From these tables, we deduce the following relationships from these Legendre symbols:

(7/3) = -(3/7) (11/3) = -(3/11) (11/7) = - (7/11) (19/3) = -(3/19) (19/7) = -(7/19) (19/11) = -(11/19) (5/3) = (3/3) - - - - - (7/5) = (5/7) - - - - (11/5) = (5/11) - - - (13/3) = (3/13) (13/5) = (5/13) (13/7) = (7/13) (13/11) = (11/13) - - (17/3) = (3/17) (17/5) = (5/17) (17/7) = (7/17) (17/11) = (11/17) (17/13) = (13/17) - (19/5) = (5/19) (19/13) = (13/19) (19/17) = (17/19)
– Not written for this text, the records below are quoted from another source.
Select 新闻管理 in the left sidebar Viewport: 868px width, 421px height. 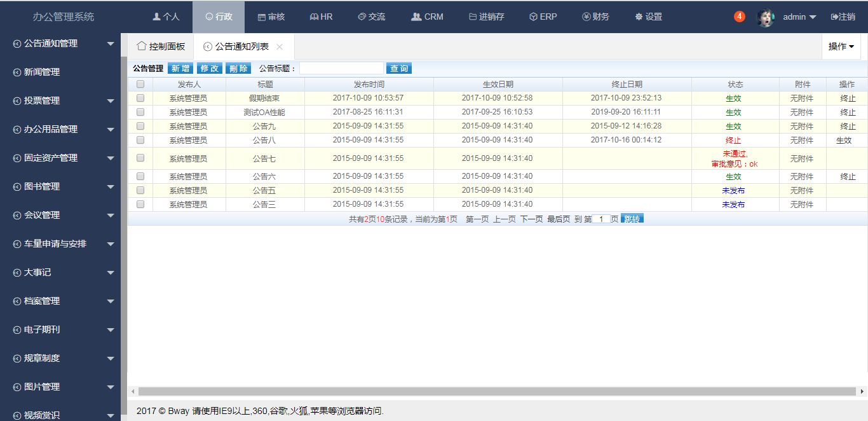click(x=42, y=72)
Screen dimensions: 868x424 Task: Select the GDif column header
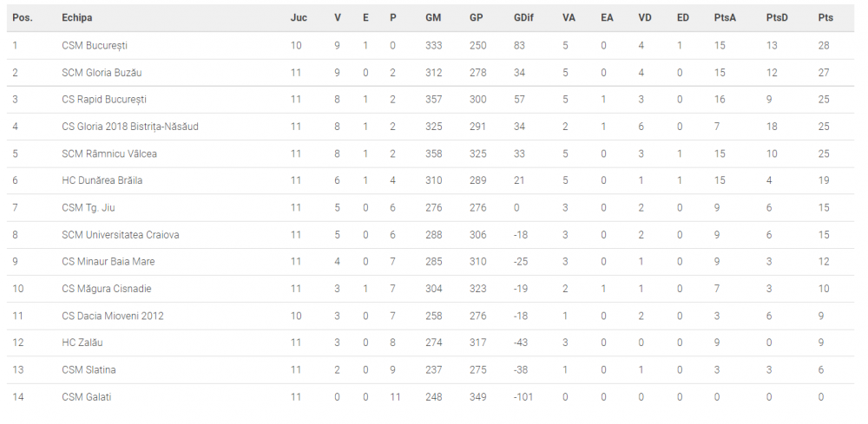click(x=523, y=17)
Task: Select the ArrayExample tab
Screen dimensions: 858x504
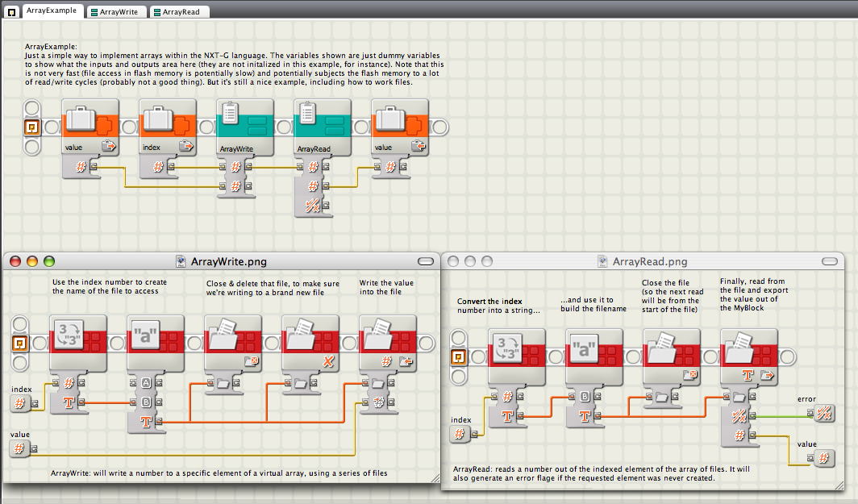Action: click(x=52, y=11)
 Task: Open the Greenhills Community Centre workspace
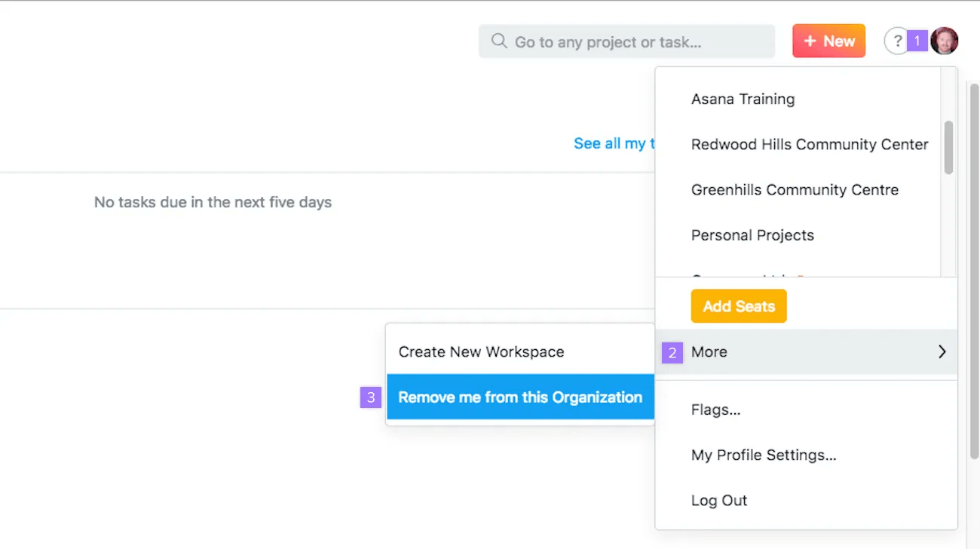click(795, 190)
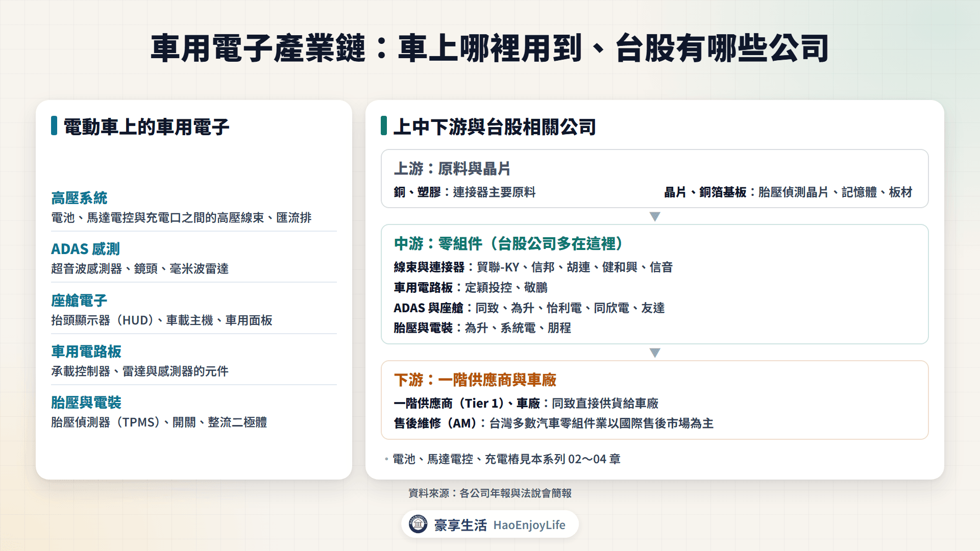Click the 車用電路板:定穎投控、敬鵬 row
The image size is (980, 551).
(471, 288)
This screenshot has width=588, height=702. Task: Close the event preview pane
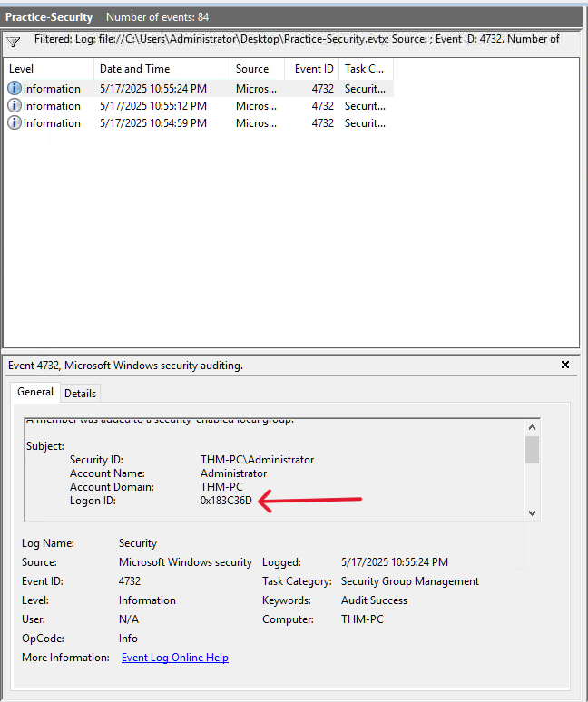click(565, 366)
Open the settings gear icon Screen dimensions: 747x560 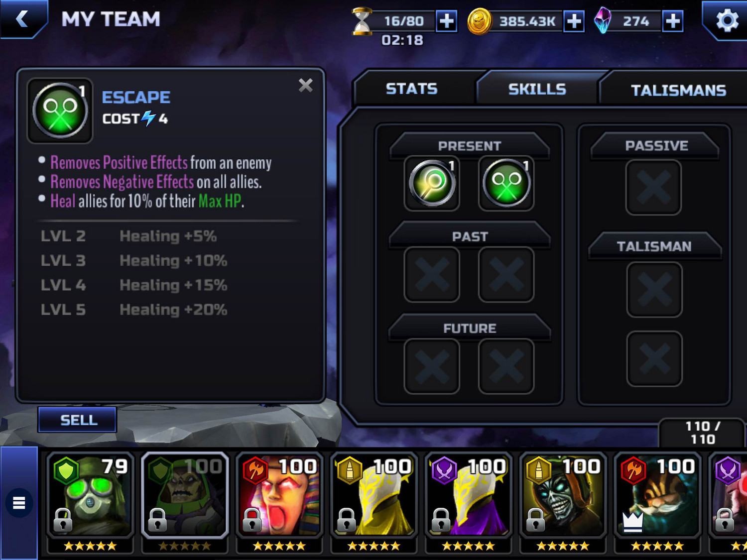tap(727, 20)
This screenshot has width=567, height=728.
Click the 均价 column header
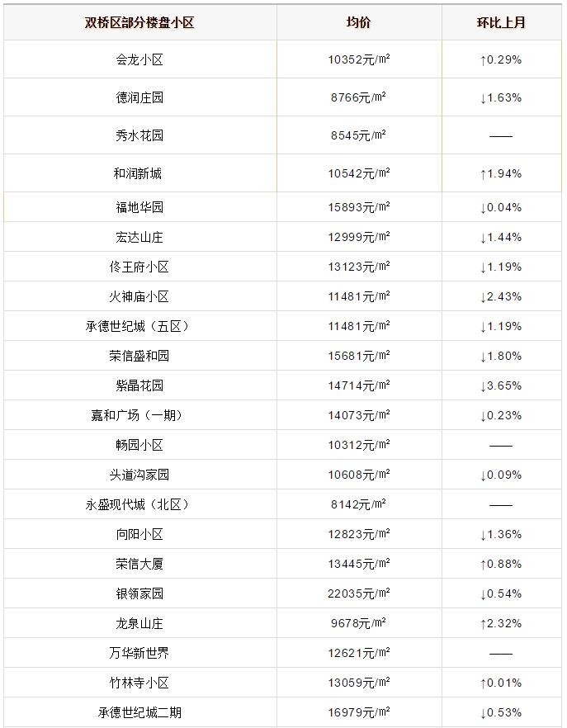click(x=358, y=22)
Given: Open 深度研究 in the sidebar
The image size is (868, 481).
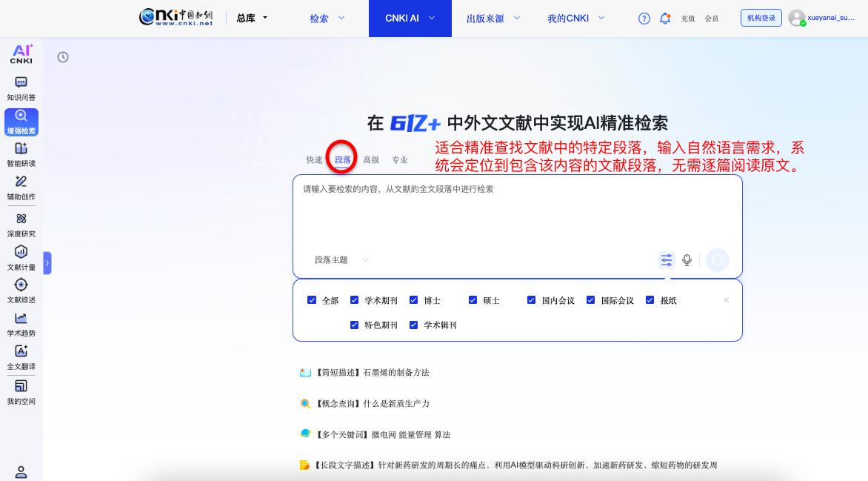Looking at the screenshot, I should [21, 224].
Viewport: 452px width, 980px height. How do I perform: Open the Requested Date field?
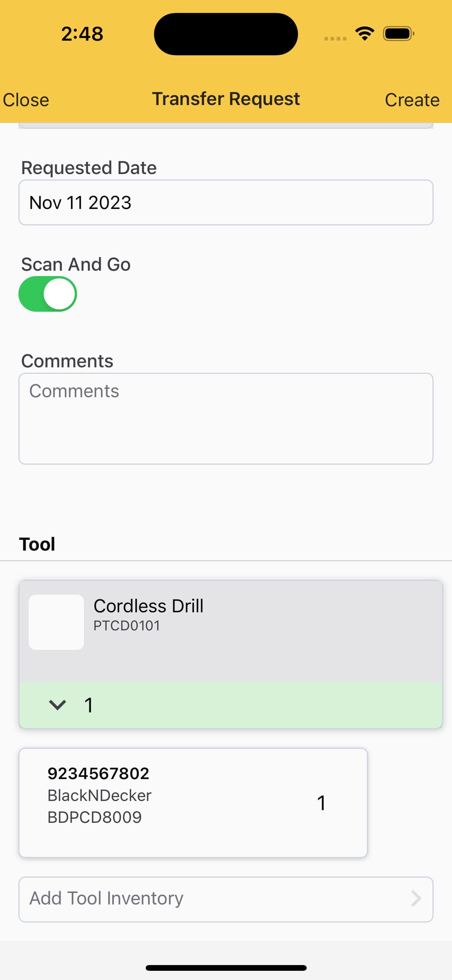click(x=226, y=202)
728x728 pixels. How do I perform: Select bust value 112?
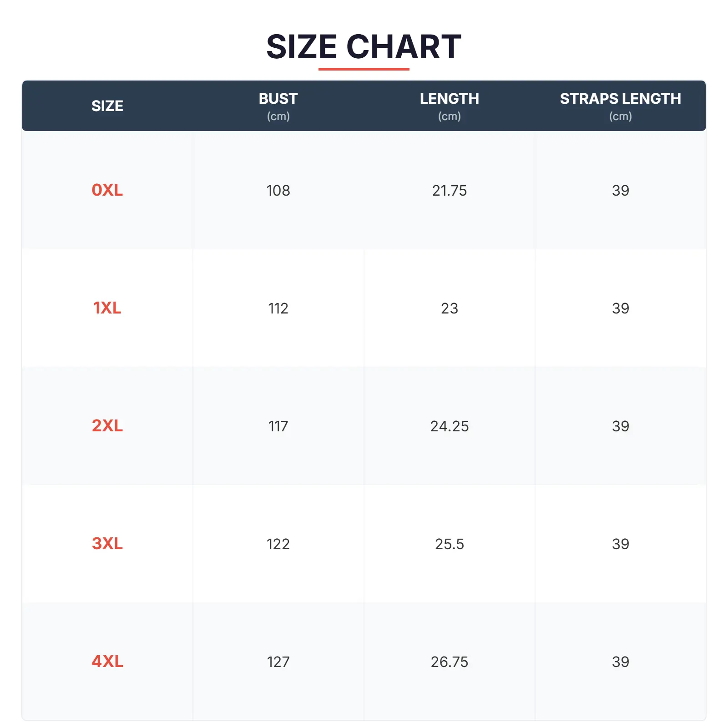pyautogui.click(x=278, y=308)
We can deduce $(p/q) = -(q/p)$ if $p \equiv q \equiv 3 \pmod 4$. If just one of p or q is congruence to 1 (mod 4), then we can deduce that $(p/q) = (q/p)$. We will summarize this in the Quadratic Reciprocity theorem.

 Theorem: If the primes p and q are odd and $p \equiv q \equiv 3 \pmod 4$, then the Legendre symbols $(p/q) = -(q/p)$, otherwise $(p/q) = (q/p)$.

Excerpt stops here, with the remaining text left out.